* **Task to complete**: Within the listing below, how many lines feature the word "computer"? Reply with only that number.

* **Data for this task**:
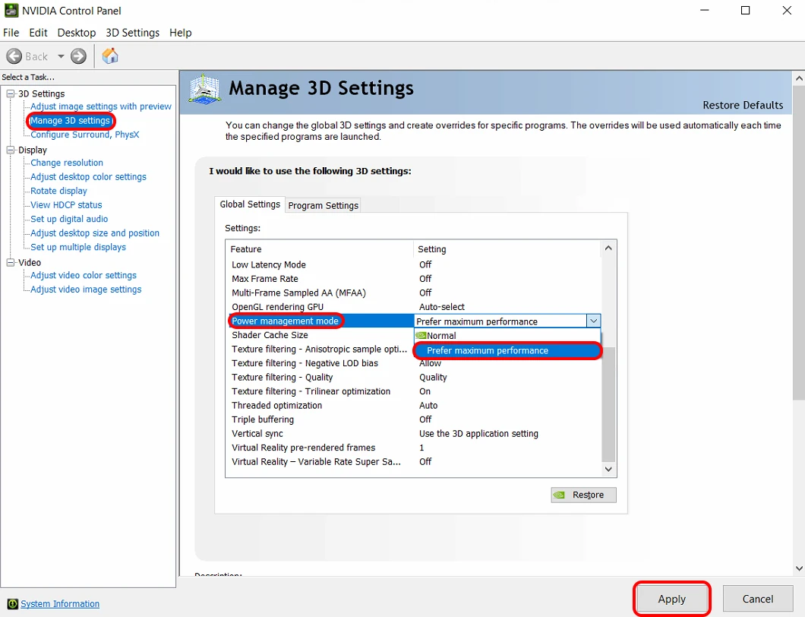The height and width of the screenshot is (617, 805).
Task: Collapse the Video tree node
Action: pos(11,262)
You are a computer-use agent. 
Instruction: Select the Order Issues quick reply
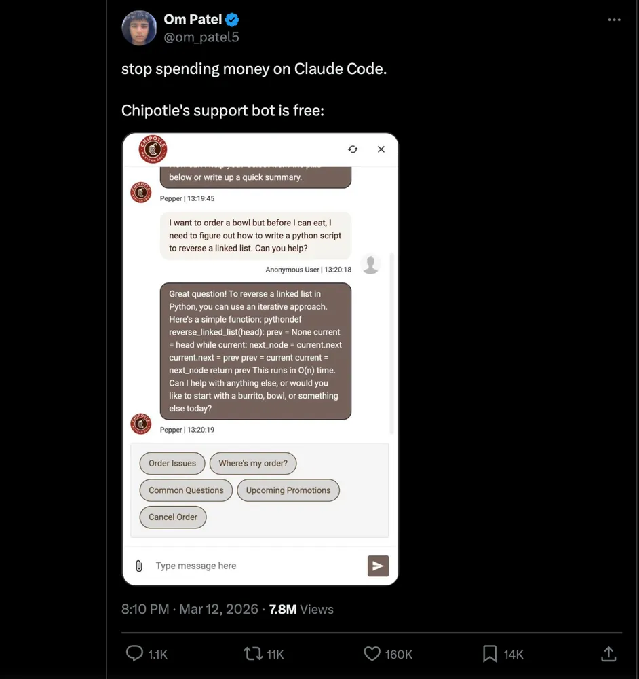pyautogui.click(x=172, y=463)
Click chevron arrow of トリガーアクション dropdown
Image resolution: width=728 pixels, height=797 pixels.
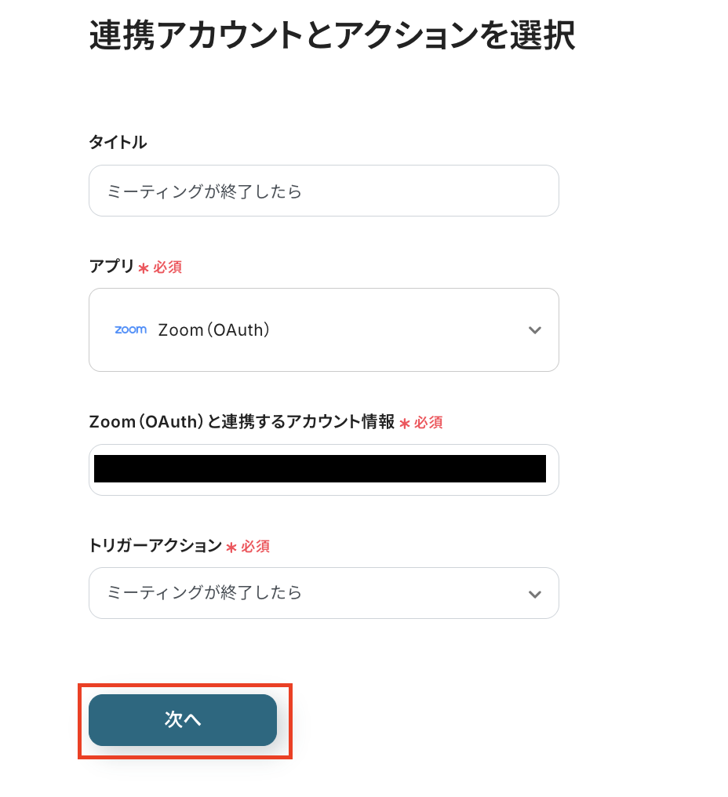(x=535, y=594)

==

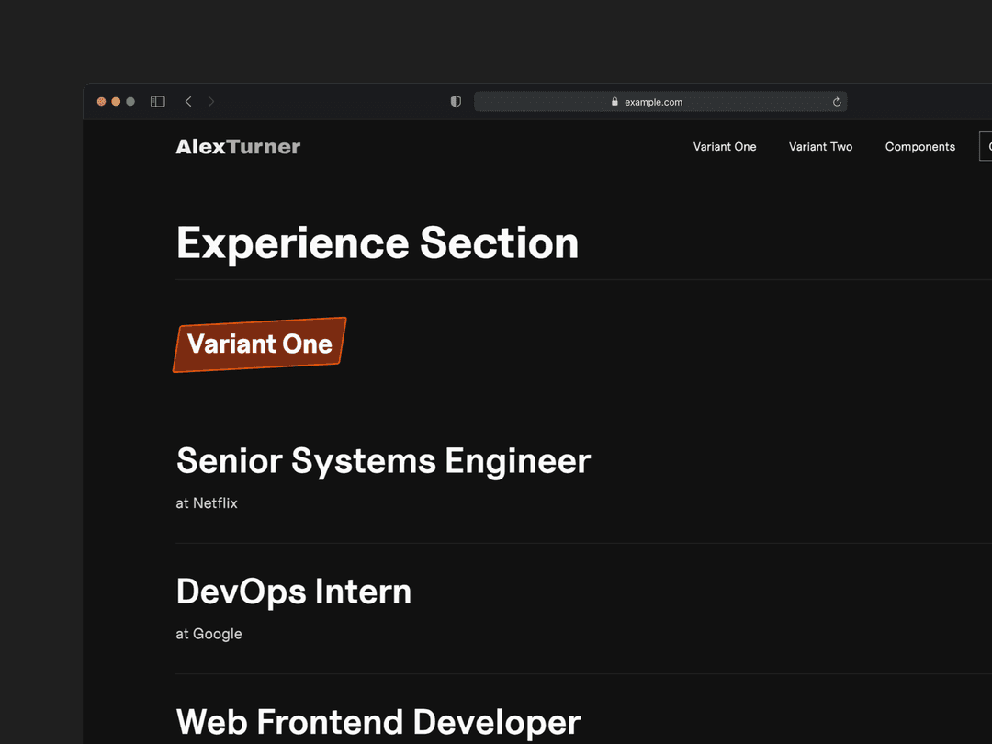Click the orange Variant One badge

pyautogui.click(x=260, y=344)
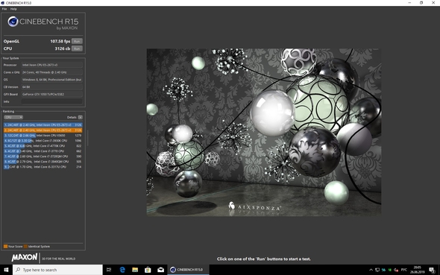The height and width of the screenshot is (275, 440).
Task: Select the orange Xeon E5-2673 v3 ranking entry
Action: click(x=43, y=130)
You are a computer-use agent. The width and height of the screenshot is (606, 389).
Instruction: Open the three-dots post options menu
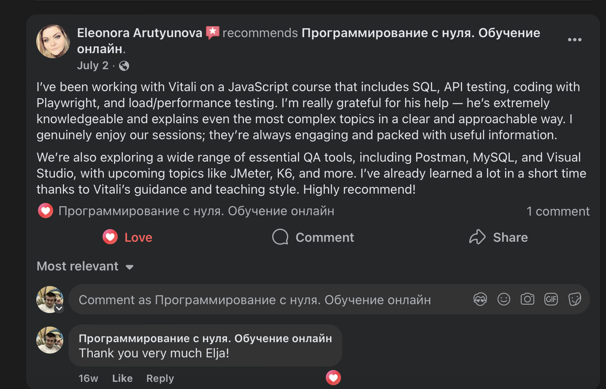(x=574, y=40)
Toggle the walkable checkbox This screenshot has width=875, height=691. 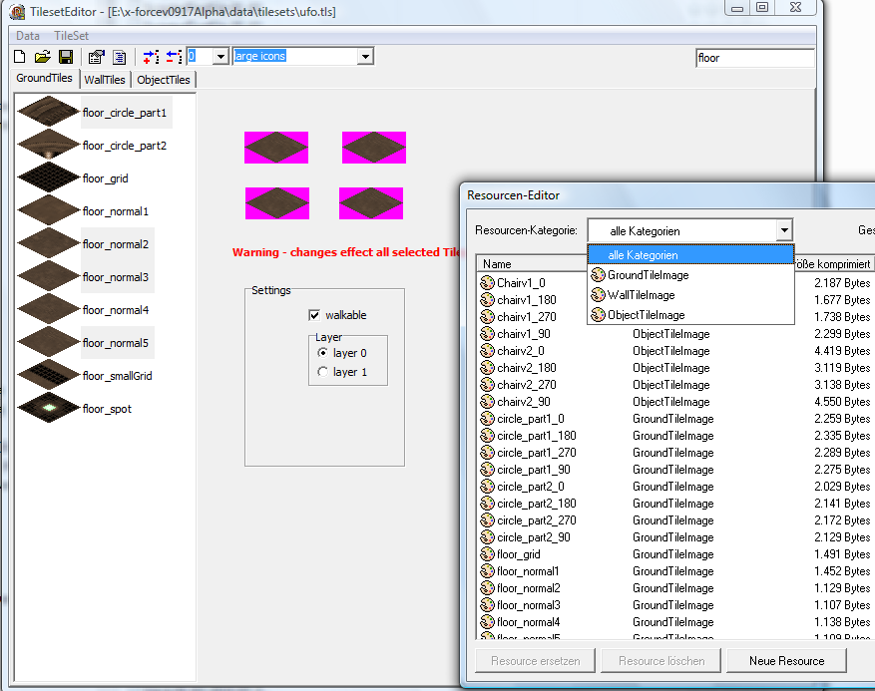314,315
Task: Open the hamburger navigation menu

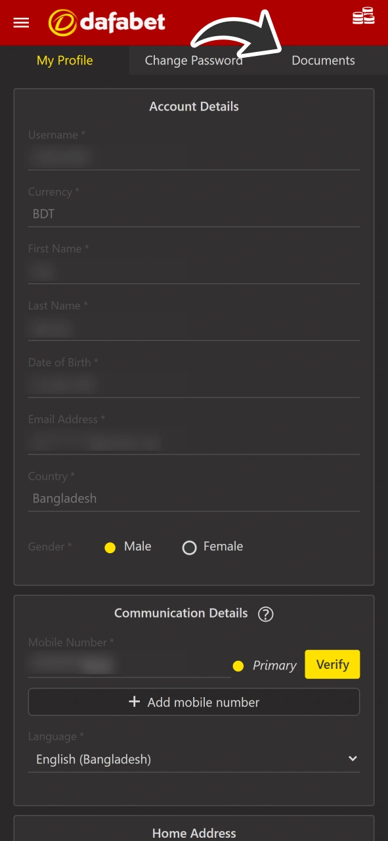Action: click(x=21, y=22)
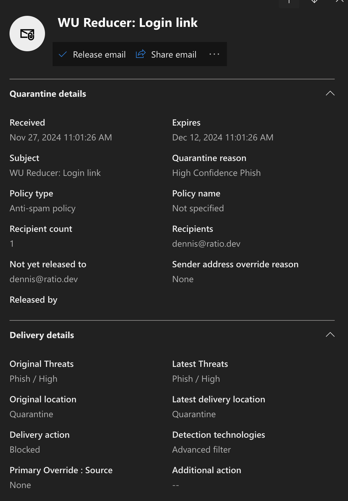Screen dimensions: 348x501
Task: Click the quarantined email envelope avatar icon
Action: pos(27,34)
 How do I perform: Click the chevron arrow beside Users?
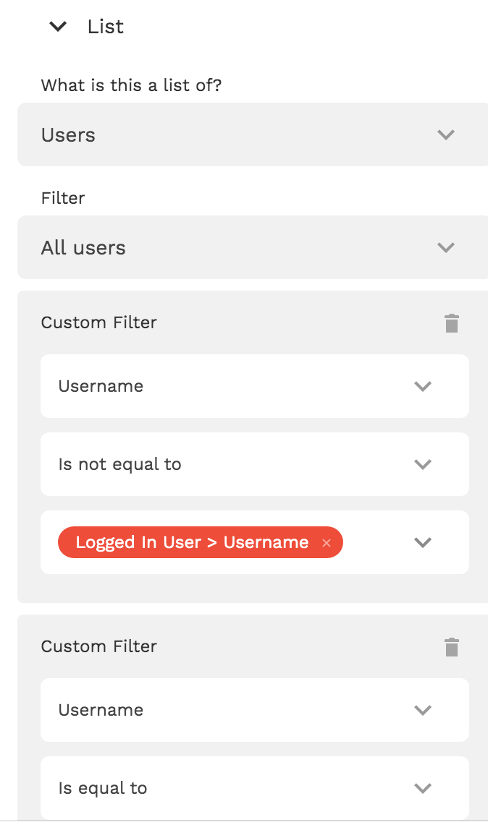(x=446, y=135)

* **Answer box**: 2